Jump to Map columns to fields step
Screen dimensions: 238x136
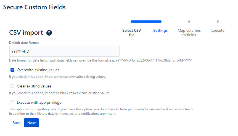point(189,33)
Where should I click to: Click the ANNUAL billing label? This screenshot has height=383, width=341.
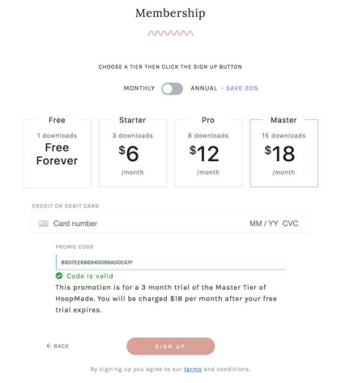pyautogui.click(x=204, y=88)
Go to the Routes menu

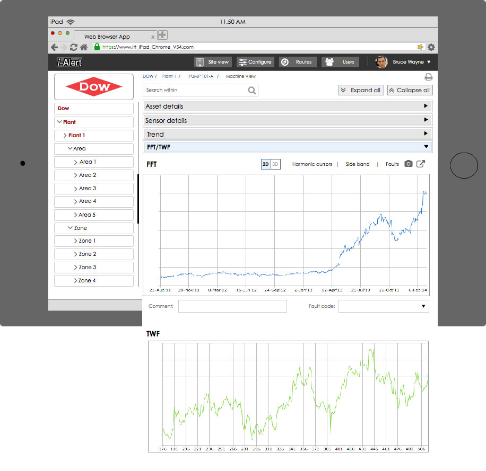point(298,62)

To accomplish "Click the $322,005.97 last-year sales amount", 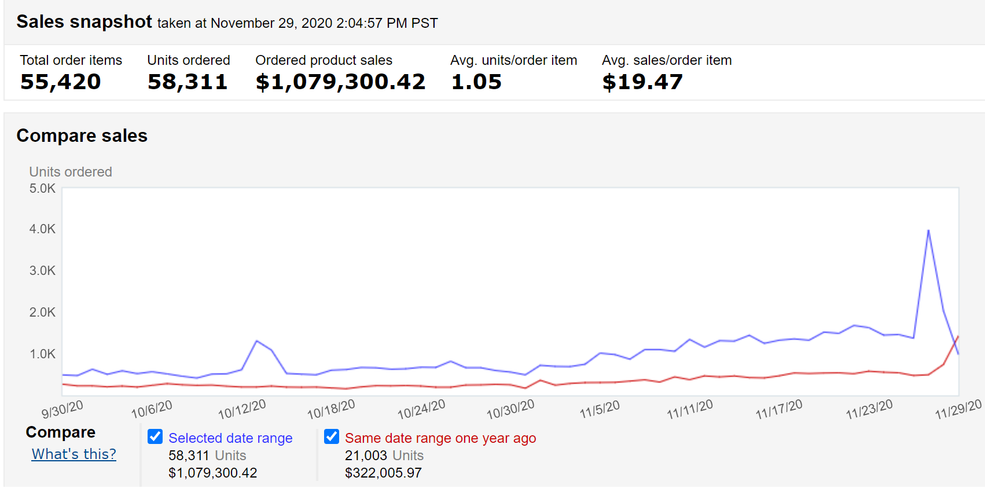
-------
→ The problem
Leaving out only the pictures, reproduce the listing exactly.

→ Answer space
Jump to Map columns to fields step
Screen dimensions: 238x136
point(189,33)
Where should I click to: Click the ANNUAL billing label? This screenshot has height=383, width=341.
pyautogui.click(x=204, y=88)
Go to the Routes menu

point(298,62)

To accomplish "Click the $322,005.97 last-year sales amount", 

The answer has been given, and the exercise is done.